* **WORK ORDER**:
Rewrite the part of the article on the Medicare bill and mental hospitals from "The Senate Finance Committee is" up to and including "in mental hospitals.", replacing "spell of illness" with "period of illness".

* **PROVIDED TEXT**:
--- START ---

Bob Rosenblatt, Special Correspondent
Throughout 2015, the Academy is working with partners to create a platform for dialogue around the history and future of these two vital programs, including this weekly Covered blog series. Covered is written by Bob Rosenblatt, a Senior Fellow at the National Academy of Social Insurance and editor of the website HelpWithAging. Learn more about the Academy’s celebration of the 50th anniversary of Medicare and Medicaid.
Doc Says Medicare Bill Unfair to Mentally Ill
May 22, 1965
By Bob Rosenblatt, Special Correspondent
Washington, DC – The health care legislation offering hospital benefits for people over the age of 65 won’t pay for treatment in mental hospitals, Pennsylvania’s Commissioner of Mental Health, William Camp, MD, told a Senate Finance Committee hearing on May 17. This is a case of “severe discrimination,” he said.
The Senate Finance Committee is hearing of late from a number of stakeholder groups who seek to expand the proposed program’s coverage. The proposed law, called Medicare, would create a new benefit under the Social Security system, providing up to 60 days of care in a hospital during a spell of illness. The inpatient benefit, which would be funded through payroll taxes paid by workers and their employers, provides coverage to all persons over the age of 65. But the bill as drafted specifically excludes coverage for patients in mental hospitals.
The only coverage for care in mental hospitals would be available under a voluntary insurance program, called Part B, which would cost $6 a month, with $3 paid by the individual and $3 by the federal government. Mental hospital benefits would be available to those who enrolled in the voluntary insurance program if the facilities have been approved by the Joint Commission on Accreditation of Hospitals.
This policy could make access to mental health benefits difficult for many older people.
There are about 275 public mental hospitals with about 500,000 beds, according to Dr. Camp. Only 85 of those facilities with a total of just over 200,000 beds are accredited by the Joint Commission on Accreditation of Hospitals.
Drafters of the House legislation did not offer a reason for this limitation in coverage, either in the committee report or in debate on the House floor, according to Camp, the Pennsylvania Commissioner of Mental Health. Speaking on behalf of directors of state programs for the mentally ill to members of the Senate Finance Committee, Dr. Camp sought to remove the provision of the bill that excludes “any institution which is for the care and treatment of mental diseases” from coverage under Part A of the Medicare program.
There was no explanation from the Ways and Means Committee or the Johnson Administration about the decision to exclude mental hospitals from Part A of the program. But Sen. Eugene McCarthy (D-MN), suggested two possible reasons: the cost of caring for people who may be in mental hospitals for indefinite stays, and “the fact … that 27 states do not have an accredited mental hospital.”

--- END ---

* **EXERCISE DATA**:

--- START ---

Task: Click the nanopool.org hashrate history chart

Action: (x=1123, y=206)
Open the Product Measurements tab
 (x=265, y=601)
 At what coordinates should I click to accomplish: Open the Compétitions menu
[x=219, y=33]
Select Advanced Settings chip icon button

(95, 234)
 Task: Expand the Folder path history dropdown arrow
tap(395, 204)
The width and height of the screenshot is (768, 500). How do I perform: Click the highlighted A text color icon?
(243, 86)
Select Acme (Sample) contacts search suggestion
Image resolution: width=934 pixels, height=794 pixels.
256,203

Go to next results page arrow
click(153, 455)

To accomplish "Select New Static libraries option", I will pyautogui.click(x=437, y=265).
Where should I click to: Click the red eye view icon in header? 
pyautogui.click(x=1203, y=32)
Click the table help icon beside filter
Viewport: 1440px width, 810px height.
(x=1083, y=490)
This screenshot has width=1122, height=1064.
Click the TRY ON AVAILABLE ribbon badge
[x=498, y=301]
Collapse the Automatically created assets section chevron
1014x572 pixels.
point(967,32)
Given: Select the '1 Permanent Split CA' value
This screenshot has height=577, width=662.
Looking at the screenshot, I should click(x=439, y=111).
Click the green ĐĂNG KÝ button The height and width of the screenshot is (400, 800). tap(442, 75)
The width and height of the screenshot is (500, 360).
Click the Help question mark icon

--- END ---

* **RESULT OF THIS TASK**:
The Senate Finance Committee is hearing of late from a number of stakeholder groups who seek to expand the proposed program’s coverage. The proposed law, called Medicare, would create a new benefit under the Social Security system, providing up to 60 days of care in a hospital during a period of illness. The inpatient benefit, which would be funded through payroll taxes paid by workers and their employers, provides coverage to all persons over the age of 65. But the bill as drafted specifically excludes coverage for patients in mental hospitals.